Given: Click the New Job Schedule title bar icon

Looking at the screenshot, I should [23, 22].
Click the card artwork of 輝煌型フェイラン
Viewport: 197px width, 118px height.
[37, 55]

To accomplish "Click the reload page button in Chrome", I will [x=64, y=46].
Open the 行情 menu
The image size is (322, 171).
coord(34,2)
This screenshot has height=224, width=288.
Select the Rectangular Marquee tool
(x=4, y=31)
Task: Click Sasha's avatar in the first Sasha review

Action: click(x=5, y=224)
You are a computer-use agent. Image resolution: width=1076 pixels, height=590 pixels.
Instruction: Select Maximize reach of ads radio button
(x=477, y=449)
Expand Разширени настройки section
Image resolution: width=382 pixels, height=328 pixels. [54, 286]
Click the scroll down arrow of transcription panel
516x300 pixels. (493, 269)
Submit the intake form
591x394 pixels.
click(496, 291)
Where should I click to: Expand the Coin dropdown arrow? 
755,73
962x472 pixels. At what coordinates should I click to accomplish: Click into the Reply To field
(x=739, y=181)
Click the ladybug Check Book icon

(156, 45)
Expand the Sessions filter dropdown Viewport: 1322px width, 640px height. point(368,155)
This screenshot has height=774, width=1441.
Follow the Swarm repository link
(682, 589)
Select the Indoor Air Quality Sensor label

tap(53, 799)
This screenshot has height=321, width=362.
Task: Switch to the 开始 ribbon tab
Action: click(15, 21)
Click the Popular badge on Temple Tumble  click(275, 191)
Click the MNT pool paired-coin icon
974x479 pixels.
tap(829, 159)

==============================

Task instructions:
Reproduce the material above, replacing "Expand" with "Open" wherever it occurs and leaving everything else unchanged.

Task answer:
Given: Click the New Job Schedule title bar icon

Looking at the screenshot, I should [23, 22].
Click the card artwork of 輝煌型フェイラン
Viewport: 197px width, 118px height.
[37, 55]

To accomplish "Click the reload page button in Chrome", I will [x=64, y=46].
Open the 行情 menu
The image size is (322, 171).
coord(34,2)
This screenshot has height=224, width=288.
Select the Rectangular Marquee tool
(x=4, y=31)
Task: Click Sasha's avatar in the first Sasha review

Action: click(x=5, y=224)
You are a computer-use agent. Image resolution: width=1076 pixels, height=590 pixels.
Instruction: Select Maximize reach of ads radio button
(x=477, y=449)
Open Разширени настройки section
Image resolution: width=382 pixels, height=328 pixels. [54, 286]
Click the scroll down arrow of transcription panel
516x300 pixels. (493, 269)
Submit the intake form
591x394 pixels.
click(496, 291)
Where should I click to: Open the Coin dropdown arrow? 
755,73
962x472 pixels. At what coordinates should I click to accomplish: Click into the Reply To field
(x=739, y=181)
Click the ladybug Check Book icon

(156, 45)
Open the Sessions filter dropdown Viewport: 1322px width, 640px height. point(368,155)
This screenshot has height=774, width=1441.
Follow the Swarm repository link
(682, 589)
Select the Indoor Air Quality Sensor label

tap(53, 799)
This screenshot has height=321, width=362.
Task: Switch to the 开始 ribbon tab
Action: click(15, 21)
Click the Popular badge on Temple Tumble  click(275, 191)
Click the MNT pool paired-coin icon
974x479 pixels.
tap(829, 159)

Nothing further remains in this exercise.